Because the issue remains that those who are actually at the center of this, who actually ask for self-determination, are still excluded; they only can speak in very specific situations and are still considered an object that the dialogue is about and this is really an important matter that we all have to bear in mind when speaking about these topics.
Do you mean that it’s important to move beyond discourse and start to change structures?
Marina Gržinić: No, this is not our invention; it is not an academic invention. It is coming out of direct and precise struggles that were conducted by positions that didn’t have a voice but actually understood very clearly that the only possibility is this struggle for agency and the struggle for the reconstitution of the social-political-epistemological space. And now, those positions are still not integrated, practically, while others already have developed new discourses, let’s say, the white paradigm, the regime of whiteness, and are actually capitalizing on this. And I thought that this warning that she quite recently formulated is something that has to be taken very seriously. And one interesting case is Operation Spring, because we are speaking in Austria, and Operation Spring was the biggest let’s say horrifying post-Nazi situation, when they were cleansing the specific immigrant Nigerian population here in Austria, when after this was over, after the fight and the engagement of the black community, what happened? They made a film and in the film we don’t have even one representative of this community speaking about what was going on; instead, they are only speaking because they were in prison. And the formulation of the fight, the struggle, the economic argument, the framework, is actually coming from white discourse.
[…] My point was simply to say that if we have this relationship, this means we have to completely rethink the place from where we are speaking. So that means rethinking the theses that happen when we’re talking about interventionist practices, it’s a part of art to rethink, […] that’s what I call a radical critical practice, what is it that we do? And not just as a rhetorical question.
Emma Hedditch: […] I do think this is something that happens in the teaching practice and in the field of curating; the question to learn is not to assume your own position in history as the only and central place to work from. This is all I can say about it. In terms of appropriation or talking about practices you see, are recognized as coming from a different history than your own […], but still, we have to be careful and think how we introduce that into the institutions that we are involved in […].

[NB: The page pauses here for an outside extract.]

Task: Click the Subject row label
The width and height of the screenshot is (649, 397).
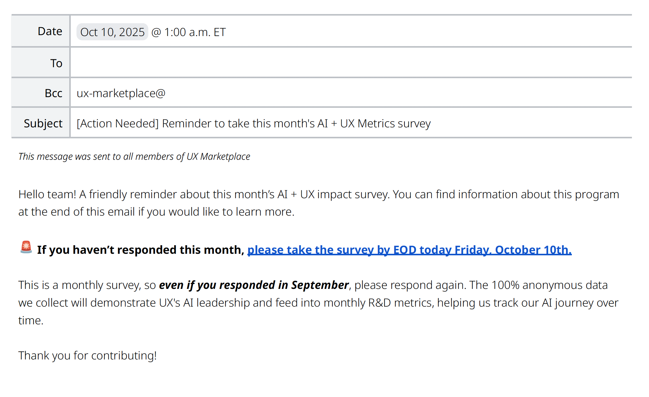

Klub Zwei/Jo Schmeiser: You [Marina] talked about this film Operation Spring and I understand what you mean because when you see the film it’s made by two white people and you can look at the film and you can criticize: Who is making this film? From which position, and is this position described in the film, is it shown, is it a topic or not? And I would say no, it’s not at all a topic in the film, the topic is Black people and the way they are treated in Austria, to sum it up in a nutshell. […] And I think for me, when I do something, now I really have this approach of positioning myself in relation to it and making this relationship a discussion. What does it mean when I go and make a movie about Operation Spring? From which position do I talk about the subject? […] So you really have to look in detail at the ways in which you are making a documentary film or other piece of work.
Marina Gržinić: This was my point. […] This is very important when someone reads it and thinks “oh another preaching of modernist art…” or if we think instead, and reflect on what we actually say and why we are saying it.
As the next question, we would like to talk about the role of role self-organization and collaboration in your artistic work. How has this approach of collaboration and self-organization changed for you over the years?
Emma Hedditch: I mean, this term of organizing also relates to the notion that you should leave the context, or that you have to find things outside of what you feel and experience, being the direct surroundings and context in which you live in. So for me, the notion of self-organizing came directly from this sense of need and that was so impossible to work with in the given context or what was available at the institutions […]. And so together we, different friends, artists, activists, decided to declare that we open certain spaces for us to meet and talk in. For example, I worked with the Copenhagen Free University of 2001 and 2008, I’ve worked with Cinenova since the late 1990s, and I worked with the Lambeth Women’s project also from the late 1990s until 2006. So these spaces were for me an education for myself where I was gaining access to materials that I couldn’t find in other places […]. The Free University was a way to think about the kind of knowledge production I wanted to be involved in and in relation to what was happening in educational institutions at the time and this continues today. So they were maybe responses and reactions to something that I thought I needed and lacked. This also connects to this public space question, so to make spaces that you feel you can trust where you can have discussions that would be perhaps problematic in other spaces.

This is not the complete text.